What is required —
Locate the string "computer" in the listing below. Copy every line where it is found.

Task data —
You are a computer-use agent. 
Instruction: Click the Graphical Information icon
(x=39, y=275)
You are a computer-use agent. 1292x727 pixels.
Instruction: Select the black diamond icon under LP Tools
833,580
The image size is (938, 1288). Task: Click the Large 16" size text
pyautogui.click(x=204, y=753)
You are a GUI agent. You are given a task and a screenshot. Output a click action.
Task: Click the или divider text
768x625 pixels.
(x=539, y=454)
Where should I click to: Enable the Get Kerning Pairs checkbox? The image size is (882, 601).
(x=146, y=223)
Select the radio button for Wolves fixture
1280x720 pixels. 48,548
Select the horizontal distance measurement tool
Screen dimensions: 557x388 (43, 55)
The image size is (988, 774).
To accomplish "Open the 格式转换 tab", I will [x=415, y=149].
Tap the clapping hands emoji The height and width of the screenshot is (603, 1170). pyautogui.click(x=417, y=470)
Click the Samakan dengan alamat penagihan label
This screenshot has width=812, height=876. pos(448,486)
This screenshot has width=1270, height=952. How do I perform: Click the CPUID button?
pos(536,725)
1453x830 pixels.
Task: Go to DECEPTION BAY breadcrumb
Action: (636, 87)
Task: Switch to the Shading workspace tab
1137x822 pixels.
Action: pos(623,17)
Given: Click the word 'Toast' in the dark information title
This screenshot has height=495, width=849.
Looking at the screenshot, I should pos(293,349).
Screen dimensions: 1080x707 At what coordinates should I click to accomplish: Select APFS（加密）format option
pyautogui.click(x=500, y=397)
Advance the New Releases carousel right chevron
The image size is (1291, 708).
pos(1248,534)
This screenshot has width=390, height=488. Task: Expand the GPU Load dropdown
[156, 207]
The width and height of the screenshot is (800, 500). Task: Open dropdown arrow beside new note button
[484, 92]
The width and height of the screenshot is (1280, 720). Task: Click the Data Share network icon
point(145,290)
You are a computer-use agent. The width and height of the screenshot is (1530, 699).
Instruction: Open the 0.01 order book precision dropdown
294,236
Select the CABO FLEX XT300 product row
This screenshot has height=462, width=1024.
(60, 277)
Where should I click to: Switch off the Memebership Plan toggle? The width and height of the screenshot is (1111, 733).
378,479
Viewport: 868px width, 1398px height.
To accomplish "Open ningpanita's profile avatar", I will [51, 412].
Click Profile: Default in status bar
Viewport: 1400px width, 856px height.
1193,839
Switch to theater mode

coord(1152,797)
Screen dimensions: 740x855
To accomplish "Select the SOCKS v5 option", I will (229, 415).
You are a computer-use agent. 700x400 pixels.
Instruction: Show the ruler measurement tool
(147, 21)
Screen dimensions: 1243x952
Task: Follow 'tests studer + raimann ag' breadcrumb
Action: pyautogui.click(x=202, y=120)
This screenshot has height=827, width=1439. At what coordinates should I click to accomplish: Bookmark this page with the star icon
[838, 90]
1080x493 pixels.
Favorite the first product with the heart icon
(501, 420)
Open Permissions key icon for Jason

Solved problem —
You are a computer-use agent. 
You are a computer-use agent. 1292x727 pixels.
You are a computer-use agent. The width and height of the screenshot is (1530, 699).
You are a computer-use agent. 700x400 pixels.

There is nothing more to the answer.